Bisa kita contohkan dalam Keperawatan Kesehatan Jiwa, EHR dapat meningkatkan kualitas
keperawatan. Menurut penelitian Takian (2012), klien dengan gangguan jiwa memiliki keterbatasan
dalam menyampaikan informasi yang berkaitan dengan status kesehatan dan riwayat medis. EHR
menjadi solusi yang sangat membantu dalam menyediakan data klien, sekaligus meningkatkan
keamanan klien itu sendiri atau patient safety (Sheridan, 2012) . EHR dapat memperbaiki legalitas dan
aksesibilitas data pasien serta proses perawatan yang pernah diberikan. Hal ini sejalan dengan penelitian
Schwartz (2015) yang menjelaskan bahwa 57 % klien yang menggunakan EHR menginginkan dapat
mengakses semua daftar penyedia layanan kesehatan yang menyediakan infomasi kesehatan yang tepat
untuk mereka.
Penerapan EHR di indonesia bisa dilakukan dengan dukungan dari beberapa pihak, yaitu pemerintah,
penyedia layanan, sampai dengan pengguna di lapangan. Pemerintah dapat mengeluarkan kebijakan
tentang penggunaan EHR yang mencangkup standar, pelaksanaan dan pedoman penggunaan EHR. Di
penyedia layanan, penggunaan EHR mungkin bisa diterapkan di RS dengan keuangan yang baik, karena
investasi awal EHR membutuhkan biaya yang besar. Perpindahan dari paper based ke EHR akan
membawa dampak bagi pengguna di lapangan. Khusus untuk tenaga perawat, diperlukan pelatihan,
penyesuaian, dan kedisiplinan penggunaan EHR.

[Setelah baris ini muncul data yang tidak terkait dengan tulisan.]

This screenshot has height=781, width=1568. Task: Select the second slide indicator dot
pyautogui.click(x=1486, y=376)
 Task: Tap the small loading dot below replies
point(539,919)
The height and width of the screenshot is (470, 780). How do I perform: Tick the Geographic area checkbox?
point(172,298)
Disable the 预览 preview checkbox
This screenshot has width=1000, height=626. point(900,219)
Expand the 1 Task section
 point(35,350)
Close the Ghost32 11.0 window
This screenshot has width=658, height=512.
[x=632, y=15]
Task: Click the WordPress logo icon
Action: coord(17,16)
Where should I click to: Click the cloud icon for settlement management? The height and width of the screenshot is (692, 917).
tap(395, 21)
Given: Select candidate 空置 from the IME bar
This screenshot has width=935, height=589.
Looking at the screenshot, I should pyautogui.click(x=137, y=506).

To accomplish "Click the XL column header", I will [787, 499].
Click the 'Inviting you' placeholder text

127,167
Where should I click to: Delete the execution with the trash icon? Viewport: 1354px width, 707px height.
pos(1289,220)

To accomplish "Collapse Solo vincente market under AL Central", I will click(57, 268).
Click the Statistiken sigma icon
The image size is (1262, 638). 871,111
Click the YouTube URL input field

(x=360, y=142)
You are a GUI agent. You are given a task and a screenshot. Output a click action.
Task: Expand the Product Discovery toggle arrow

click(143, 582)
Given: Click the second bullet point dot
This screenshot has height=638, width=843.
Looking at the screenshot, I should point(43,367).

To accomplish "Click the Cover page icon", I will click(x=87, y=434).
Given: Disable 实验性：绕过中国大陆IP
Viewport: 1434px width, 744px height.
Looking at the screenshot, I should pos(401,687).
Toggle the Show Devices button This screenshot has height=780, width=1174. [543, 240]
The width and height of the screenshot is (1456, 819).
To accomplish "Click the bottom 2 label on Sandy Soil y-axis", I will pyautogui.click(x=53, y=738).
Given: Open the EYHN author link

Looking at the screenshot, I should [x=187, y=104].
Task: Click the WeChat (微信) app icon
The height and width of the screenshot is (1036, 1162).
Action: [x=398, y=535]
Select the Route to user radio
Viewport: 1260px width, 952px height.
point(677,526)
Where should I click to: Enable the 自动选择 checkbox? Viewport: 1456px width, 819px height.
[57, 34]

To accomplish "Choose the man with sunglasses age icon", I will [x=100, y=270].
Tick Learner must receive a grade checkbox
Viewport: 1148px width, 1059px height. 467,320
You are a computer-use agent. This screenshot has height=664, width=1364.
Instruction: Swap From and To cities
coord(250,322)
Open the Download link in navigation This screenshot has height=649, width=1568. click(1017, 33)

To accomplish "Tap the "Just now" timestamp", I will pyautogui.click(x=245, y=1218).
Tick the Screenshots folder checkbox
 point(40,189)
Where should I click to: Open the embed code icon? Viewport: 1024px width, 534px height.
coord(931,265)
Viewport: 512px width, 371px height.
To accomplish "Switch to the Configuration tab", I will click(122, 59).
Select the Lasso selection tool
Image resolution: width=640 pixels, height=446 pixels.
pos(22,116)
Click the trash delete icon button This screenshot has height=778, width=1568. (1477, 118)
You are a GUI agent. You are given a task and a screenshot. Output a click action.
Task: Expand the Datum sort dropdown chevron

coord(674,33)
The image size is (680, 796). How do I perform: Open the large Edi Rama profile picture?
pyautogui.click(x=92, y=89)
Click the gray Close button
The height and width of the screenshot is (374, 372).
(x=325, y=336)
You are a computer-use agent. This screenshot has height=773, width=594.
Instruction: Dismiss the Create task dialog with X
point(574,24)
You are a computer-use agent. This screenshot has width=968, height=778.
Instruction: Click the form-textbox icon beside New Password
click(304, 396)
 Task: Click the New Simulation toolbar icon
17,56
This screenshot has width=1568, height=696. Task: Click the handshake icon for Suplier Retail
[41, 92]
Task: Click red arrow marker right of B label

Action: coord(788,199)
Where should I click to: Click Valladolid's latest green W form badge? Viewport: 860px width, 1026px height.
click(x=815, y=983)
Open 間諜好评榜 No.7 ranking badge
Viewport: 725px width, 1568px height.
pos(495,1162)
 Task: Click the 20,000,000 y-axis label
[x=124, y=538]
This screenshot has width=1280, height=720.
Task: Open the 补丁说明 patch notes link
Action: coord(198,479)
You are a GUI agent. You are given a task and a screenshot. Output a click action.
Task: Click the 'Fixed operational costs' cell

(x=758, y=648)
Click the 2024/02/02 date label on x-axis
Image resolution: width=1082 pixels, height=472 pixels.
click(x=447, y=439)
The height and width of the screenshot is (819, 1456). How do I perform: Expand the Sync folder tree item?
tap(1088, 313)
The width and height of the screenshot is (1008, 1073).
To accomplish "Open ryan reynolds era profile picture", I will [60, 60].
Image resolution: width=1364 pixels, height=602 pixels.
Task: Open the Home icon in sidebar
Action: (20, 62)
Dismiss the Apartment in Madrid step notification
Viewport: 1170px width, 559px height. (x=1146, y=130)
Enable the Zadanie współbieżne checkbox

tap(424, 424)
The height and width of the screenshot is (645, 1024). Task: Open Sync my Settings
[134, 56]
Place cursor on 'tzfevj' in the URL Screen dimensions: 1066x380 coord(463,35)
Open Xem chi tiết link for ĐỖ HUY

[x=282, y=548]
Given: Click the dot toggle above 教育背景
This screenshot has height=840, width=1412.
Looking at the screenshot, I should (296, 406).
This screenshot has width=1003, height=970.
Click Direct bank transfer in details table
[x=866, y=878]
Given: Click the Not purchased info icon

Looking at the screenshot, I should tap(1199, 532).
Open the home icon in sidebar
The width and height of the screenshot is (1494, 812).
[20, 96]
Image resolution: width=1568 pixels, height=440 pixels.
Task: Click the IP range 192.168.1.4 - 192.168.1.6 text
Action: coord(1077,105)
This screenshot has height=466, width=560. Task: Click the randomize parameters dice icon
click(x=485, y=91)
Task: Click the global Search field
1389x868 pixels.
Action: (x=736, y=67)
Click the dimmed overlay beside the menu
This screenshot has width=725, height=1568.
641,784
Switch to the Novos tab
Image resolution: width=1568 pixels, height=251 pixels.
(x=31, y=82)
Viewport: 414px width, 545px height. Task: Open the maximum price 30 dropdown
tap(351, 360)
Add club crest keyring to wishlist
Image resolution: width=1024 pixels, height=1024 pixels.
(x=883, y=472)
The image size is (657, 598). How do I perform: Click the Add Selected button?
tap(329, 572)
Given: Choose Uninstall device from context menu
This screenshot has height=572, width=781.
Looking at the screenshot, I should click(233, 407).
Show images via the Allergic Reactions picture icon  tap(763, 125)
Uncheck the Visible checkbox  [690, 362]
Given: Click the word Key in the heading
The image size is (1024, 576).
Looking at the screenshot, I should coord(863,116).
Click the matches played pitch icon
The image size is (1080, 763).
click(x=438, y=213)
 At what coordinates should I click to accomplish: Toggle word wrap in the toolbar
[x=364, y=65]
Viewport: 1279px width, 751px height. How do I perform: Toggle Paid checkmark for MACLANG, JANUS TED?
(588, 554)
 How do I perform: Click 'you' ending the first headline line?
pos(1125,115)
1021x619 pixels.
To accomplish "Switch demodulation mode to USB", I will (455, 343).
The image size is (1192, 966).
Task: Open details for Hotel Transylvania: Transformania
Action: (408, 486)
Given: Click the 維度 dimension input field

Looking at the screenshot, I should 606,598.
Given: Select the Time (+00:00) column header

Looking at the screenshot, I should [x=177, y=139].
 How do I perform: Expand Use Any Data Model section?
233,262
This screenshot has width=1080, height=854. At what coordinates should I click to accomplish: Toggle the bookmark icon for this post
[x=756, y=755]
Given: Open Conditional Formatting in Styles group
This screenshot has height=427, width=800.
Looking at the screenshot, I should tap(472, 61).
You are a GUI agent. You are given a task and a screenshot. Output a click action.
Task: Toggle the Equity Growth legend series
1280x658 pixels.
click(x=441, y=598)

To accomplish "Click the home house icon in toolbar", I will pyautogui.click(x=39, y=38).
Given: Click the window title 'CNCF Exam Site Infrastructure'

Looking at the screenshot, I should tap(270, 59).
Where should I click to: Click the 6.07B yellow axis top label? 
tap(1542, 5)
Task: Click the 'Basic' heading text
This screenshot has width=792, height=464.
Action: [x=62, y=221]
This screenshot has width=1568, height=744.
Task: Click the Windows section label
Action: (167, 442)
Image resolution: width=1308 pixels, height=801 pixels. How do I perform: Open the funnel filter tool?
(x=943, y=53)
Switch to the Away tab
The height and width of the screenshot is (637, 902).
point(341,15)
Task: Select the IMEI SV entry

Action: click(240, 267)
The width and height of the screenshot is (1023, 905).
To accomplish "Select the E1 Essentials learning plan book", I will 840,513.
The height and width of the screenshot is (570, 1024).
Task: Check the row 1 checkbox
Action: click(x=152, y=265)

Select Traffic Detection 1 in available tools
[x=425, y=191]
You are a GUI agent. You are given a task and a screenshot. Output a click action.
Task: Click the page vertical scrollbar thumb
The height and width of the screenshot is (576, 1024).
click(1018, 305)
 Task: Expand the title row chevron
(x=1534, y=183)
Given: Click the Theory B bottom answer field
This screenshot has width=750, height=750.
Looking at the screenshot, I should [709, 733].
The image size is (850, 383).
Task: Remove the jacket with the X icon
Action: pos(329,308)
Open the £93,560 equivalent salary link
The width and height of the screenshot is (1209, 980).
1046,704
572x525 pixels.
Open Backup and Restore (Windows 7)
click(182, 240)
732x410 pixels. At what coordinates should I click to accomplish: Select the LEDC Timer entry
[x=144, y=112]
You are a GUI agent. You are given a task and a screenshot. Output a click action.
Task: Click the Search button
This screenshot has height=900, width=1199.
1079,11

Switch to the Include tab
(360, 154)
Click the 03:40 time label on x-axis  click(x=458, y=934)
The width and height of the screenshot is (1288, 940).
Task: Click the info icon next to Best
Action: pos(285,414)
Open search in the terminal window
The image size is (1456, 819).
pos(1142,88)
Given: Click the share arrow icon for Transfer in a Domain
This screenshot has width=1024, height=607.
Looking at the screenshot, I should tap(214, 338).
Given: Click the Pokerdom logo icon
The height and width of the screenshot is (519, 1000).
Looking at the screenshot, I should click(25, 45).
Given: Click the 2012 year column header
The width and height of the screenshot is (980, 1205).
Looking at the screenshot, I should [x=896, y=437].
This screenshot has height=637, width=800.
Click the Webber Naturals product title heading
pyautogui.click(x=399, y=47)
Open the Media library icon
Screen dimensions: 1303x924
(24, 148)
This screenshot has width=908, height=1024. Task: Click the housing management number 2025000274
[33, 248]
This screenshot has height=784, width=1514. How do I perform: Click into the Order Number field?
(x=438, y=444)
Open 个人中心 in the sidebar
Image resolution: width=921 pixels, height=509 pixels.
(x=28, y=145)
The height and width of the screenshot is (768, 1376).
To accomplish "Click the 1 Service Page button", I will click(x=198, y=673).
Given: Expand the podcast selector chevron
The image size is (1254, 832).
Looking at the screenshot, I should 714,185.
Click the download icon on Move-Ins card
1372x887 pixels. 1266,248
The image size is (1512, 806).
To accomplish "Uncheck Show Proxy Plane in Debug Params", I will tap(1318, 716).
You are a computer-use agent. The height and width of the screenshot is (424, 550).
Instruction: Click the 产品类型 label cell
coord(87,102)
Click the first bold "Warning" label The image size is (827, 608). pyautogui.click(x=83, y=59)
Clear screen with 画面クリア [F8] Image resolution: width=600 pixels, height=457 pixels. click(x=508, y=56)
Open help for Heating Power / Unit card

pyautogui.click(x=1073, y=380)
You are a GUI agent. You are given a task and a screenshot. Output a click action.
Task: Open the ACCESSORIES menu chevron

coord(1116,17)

Ada banyak contoh penggunaan EHRs di negara lain, untuk mendapatkan data dan bukti epidemiologi
dalam kesehatan komunitas. Perawat sebagai pemberi pelayanan terdepan diharapkan mampu
mengembangkan EHRs untuk memudahkan pencarian data kesehatan yang bertujuan untuk memenuhi
kebutuhan masyarakat terhadap pelayanan kesehatan komunitas. EHRs juga mampu memperkuat
kolaborasi antar tim kesehatan dalam memberikan pelayanan kesehatan.